A British official would say only that Meghan, Duchess of Sussex, is on maternity leave and is not making public appearances. The official cited diplomatic custom in requesting anonymity to discuss plans for the visit.
In the Sun interview, Trump called Meghan “nasty.”
The Trumps will visit Westminster Abbey on Monday, and will lay a wreath at the Tomb of the Unknown Warrior ahead of the ruffles-and-flourishes banquet.
Trump sees May on Tuesday; by Friday, she’ll be out as Conservative Party leader, though she’ll stay on as prime minister until a successor is chosen this summer. With her tenure ticking down, it is unlikely the talks will accomplish much. But she will be hoping for a clear endorsement from Trump of a future U.S.-Britain trade deal, which she could cite as an achievement amid the overall gloom of Brexit purgatory.
National security adviser John Bolton, who arrived in London days ahead of Trump, told Sky News on Thursday that the president “looks forward to a day the U.S. and the U.K. can negotiate a bilateral agreement that will be beneficial to both countries.” But Bolton signaled that even symbolic commitments may have to wait until there’s a new prime minister: “It’s going to be up to the Conservative Party . . . to pick a new leader and then to see what happens in the negotiation process with the European Union.”

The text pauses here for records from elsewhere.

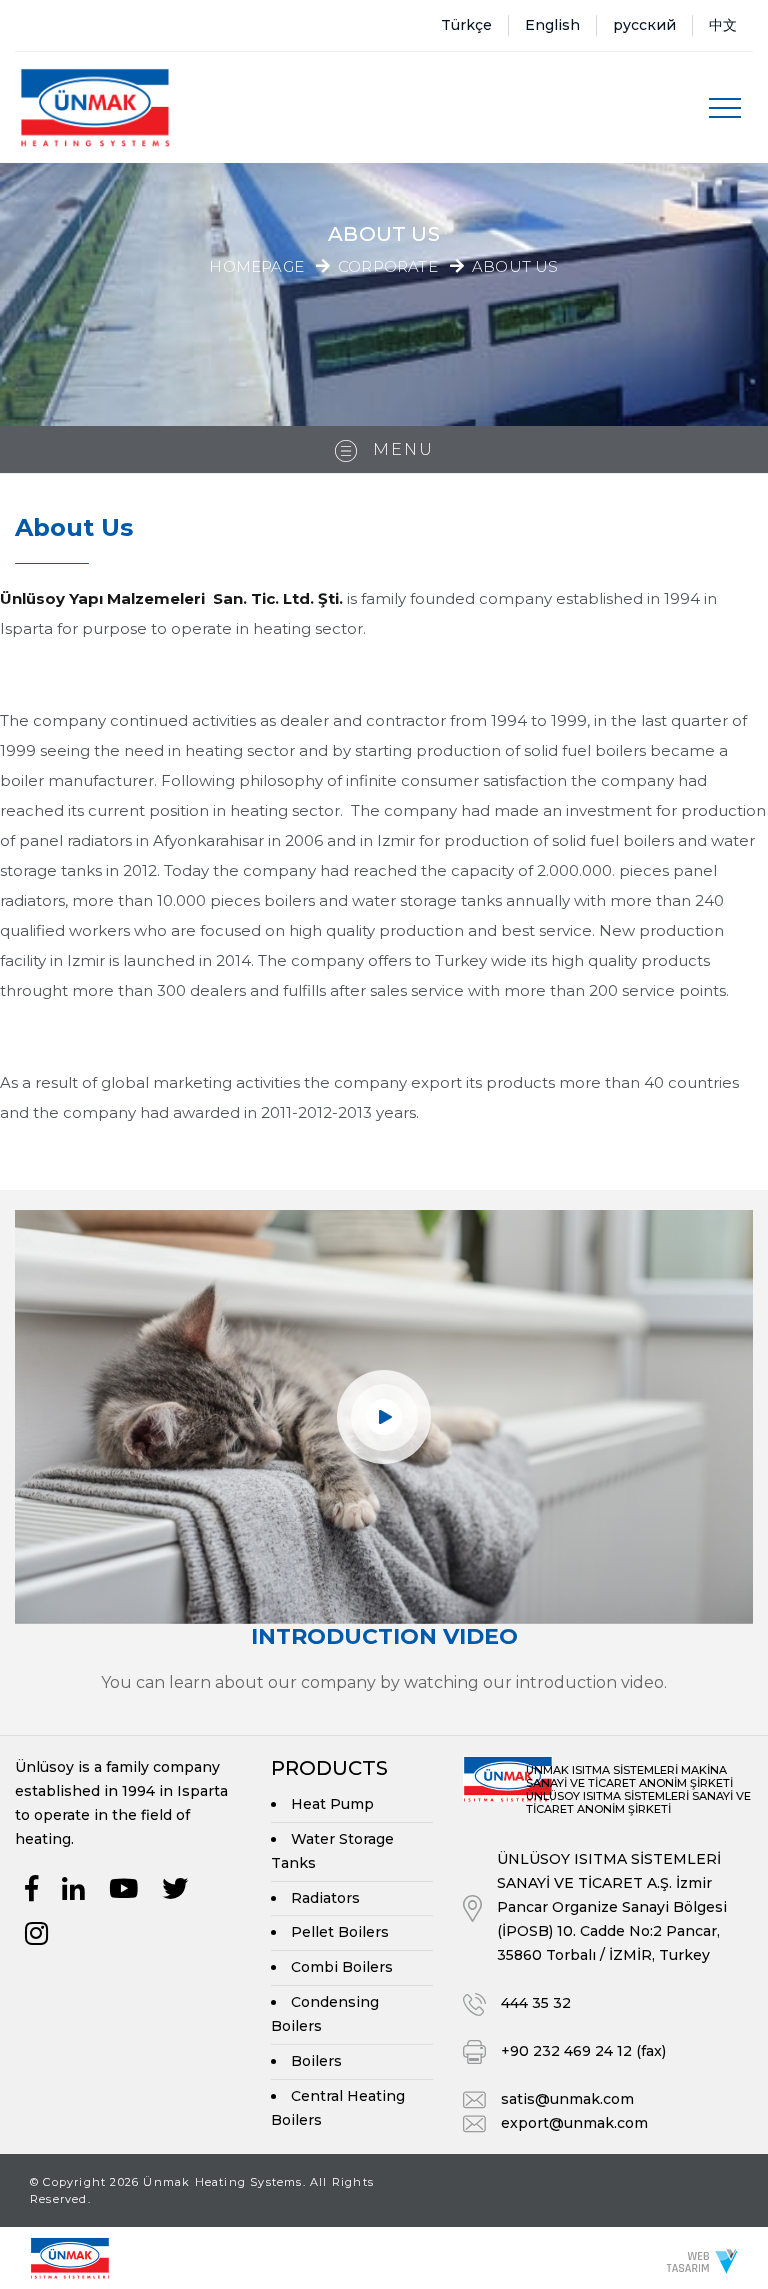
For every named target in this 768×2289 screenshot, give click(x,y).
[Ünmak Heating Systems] (95, 107)
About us (515, 267)
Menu (400, 449)
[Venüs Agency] (702, 2260)
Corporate (388, 267)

Trump is expected to press May on at least a couple of fronts that the prime minister would prefer to avoid. He is likely to renew his push for Britain to keep Chinese telecommunications firm Huawei out of its 5G networks, something May’s government has resisted. And he has indicated he’ll raise his allegation that Britain worked with the Obama administration to “spy” on his 2016 campaign. British officials have dismissed the claim as baseless.

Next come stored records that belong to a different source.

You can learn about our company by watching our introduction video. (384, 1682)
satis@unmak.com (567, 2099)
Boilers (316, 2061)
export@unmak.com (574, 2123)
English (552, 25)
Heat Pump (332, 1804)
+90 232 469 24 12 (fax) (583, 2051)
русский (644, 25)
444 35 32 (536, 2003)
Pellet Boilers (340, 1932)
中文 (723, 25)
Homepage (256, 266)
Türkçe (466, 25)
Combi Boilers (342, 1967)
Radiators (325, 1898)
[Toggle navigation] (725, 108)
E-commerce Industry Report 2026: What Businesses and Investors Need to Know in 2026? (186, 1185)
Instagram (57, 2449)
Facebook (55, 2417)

“It is hard to imagine anything, including a Trump visit, making British politics worse than they are now,” said Amanda Sloat, a former State Department official who specializes in Europe at the Brookings Institution. “He sees the European Union as an economic foe, welcomes Britain’s decision to leave the E.U. and has taken a predatory approach to bilateral trade talks.”
On Wednesday, Trump is scheduled to visit Portsmouth, the British port city where thousands of Allied troops embarked for the D-Day invasion in June 1944.
From there he’ll fly to Ireland — his first visit to the country since becoming president. A planned visit there in the fall was canceled amid protests. He’ll be staying clear of the crowds this trip, as he plans to stay at his private golf club. He’ll meet briefly with Irish Taoiseach Leo Varadkar at Shannon Airport — a compromise location, after the Irish reportedly balked at being Trump’s guests at his club.
On Thursday — the official anniversary of D-Day — Trump will take part in another commemoration, this one at the Normandy American Cemetery in France, where 9,380 U.S. military personnel are buried. He’ll meet with French President Emmanuel Macron and then return to his golf course.
Trump received heavy criticism during his last trip to France, for a commemoration of the 100th anniversary of World War I, when he canceled a visit to an American cemetery due to rain.
A senior U.S. official who briefed reporters Thursday brushed off questions about whether it might be better to postpone Trump’s British visit until after British politics settles down a bit.
“There is no better time to have a visit to the United Kingdom than the 75th anniversary of D-Day,” the official said, adding later that “you can’t very well postpone D-Day” for the sake of political convenience.
Witte reported from London. Karla Adam in London contributed to this report.